I’m always a bit dubious about the value of online networks and collaboration, though this may just be a bias from the type of research I’ve done. For a bench biologist, time is a precious resource, as are many reagents. You’re often working with rare tissues that are hard to come by, or things that take months to build up enough of a supply to do experiments. Collaboration is a carefully vetted process. I recall at one meeting a scientist telling the audience that she’s more selective in who she collaborates with than who she sleeps with.
This may be very different for other fields where collaboration is less intense a process and reagents are readily duplicated. For a computational researcher, digital data or an algorithm can be easy to share and a collaboration may require little time or effort.
So the value offered is going to be widely variable, depending on the type of work one does.
This may be of practical interest: “Independent review of the role of metrics in research assessment” (by the Brits). Comments welcome.

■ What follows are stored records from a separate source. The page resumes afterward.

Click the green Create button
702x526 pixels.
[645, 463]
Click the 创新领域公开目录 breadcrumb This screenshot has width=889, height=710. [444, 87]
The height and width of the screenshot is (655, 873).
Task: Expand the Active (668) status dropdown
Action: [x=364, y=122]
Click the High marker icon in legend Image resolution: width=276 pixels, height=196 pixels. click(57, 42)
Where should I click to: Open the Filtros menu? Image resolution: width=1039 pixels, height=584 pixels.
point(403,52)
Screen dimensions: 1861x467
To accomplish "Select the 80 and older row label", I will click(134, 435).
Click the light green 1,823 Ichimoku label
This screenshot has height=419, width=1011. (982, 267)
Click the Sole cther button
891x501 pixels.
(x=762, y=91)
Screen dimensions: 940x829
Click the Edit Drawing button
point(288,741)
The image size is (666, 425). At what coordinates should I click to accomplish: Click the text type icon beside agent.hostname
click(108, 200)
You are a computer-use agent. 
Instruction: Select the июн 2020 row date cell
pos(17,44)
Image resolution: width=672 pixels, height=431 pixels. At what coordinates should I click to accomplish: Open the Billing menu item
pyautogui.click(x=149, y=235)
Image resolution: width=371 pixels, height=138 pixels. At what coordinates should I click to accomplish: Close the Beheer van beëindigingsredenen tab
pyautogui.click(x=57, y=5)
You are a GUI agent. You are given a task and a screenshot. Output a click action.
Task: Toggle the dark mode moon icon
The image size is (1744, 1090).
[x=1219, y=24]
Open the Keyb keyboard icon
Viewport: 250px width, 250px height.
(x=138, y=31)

http://www.hefce.ac.uk/whatwedo/rsrch/howfundr/metrics/
I think it is a mistake to characterize all non-citation based metrics (aka altmetrics) as strictly attention metrics. Gathering metrics from a wide variety of sources, categorizing them by the type of activity they represent, and then providing tools that allow people to compare like-with-like, gives tremendous insight into scholarly communication. It can be especially helpful for early career researchers to get traction long before they hit critical mass of citations to their work.
We debated this point during the closing of the Allen Press Emerging Trends in Scholarly Communication seminar that David moderated last week.
You can view the video from the closing remarks here: https://www.youtube.com/watch?v=eWBsx9Ejv1k
Agreed, and as noted in the post above, there’s perhaps been too much attention paid to attention, rather than looking more broadly at other measures that perhaps aren’t quite as obvious or easy. Similarly, perhaps too much attention paid to replicating the use of the Impact Factor, rather than thinking in a more open-minded manner about the enormous variety of things that metrics can help us with.
Good to know the video has been posted.